Leider ist es durchaus möglich, dass die Liste noch länger wird, schließlich habe ich noch nicht jede der 100 Singles angespielt … und ein winziger Knick reicht ja schon …

Ich fasse es nicht!

 
 
 

 

This entry was posted on Donnerstag, 17. November 2016 and is filed under "Blog". You can follow any responses to this entry with RSS 2.0. Both comments and pings are currently closed.

2 Comments

  1. Michael Engelbrecht:

    Ein Fall für Christian Marclay!

    Für seine Performances benutzt er Schallplatten und andere Tonträger, die er manipuliert, verformt, der Sonne aussetzt, oder sogar zerstört, um Soundeffekte wie Endlosschleifen zu erzielen.
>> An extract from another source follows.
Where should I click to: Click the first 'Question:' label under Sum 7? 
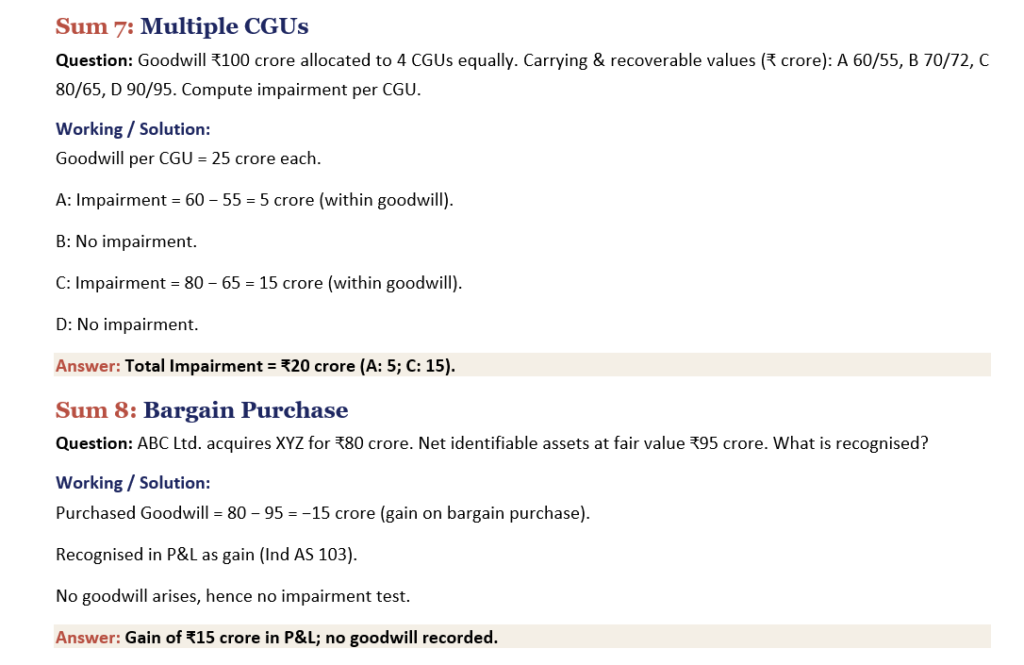click(94, 61)
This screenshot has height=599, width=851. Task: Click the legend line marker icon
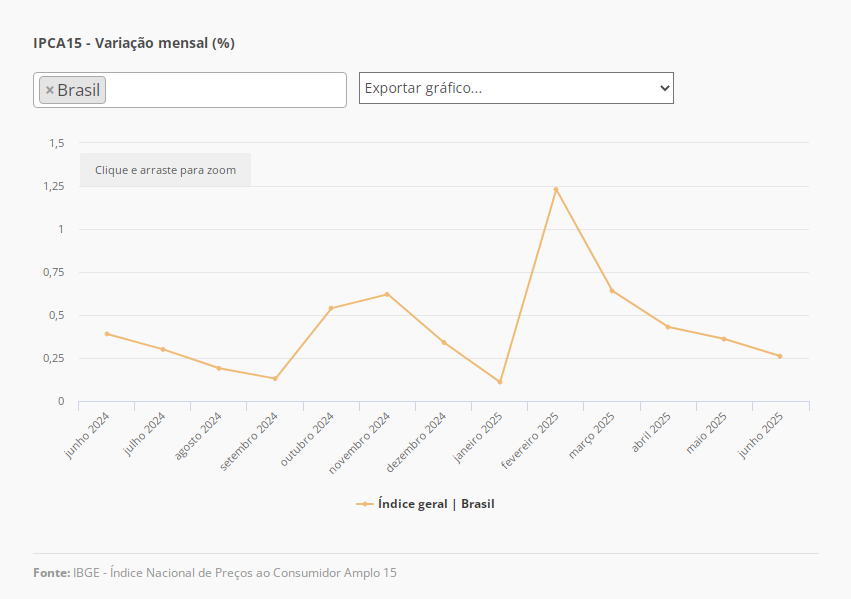tap(365, 504)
Marclay sagt von sich selbst, dass er im Allgemeinen preiswerte gebrauchte Schallplatten aus Second-Hand Läden bevorzugt.

  2. Martina Weber:

    Ohne die Fotos hätte ich es für eine Fantasiegeschichte gehalten, aber so …

    In den USA, die für alle möglichen Vorsichtsmaßnahmen auf Industrieprodukten bekannt sind, hättest du auf dem Fön bestimmt den Hinweis gefunden: „Den angeschalteten Fön nicht auf Schallplatten halten“.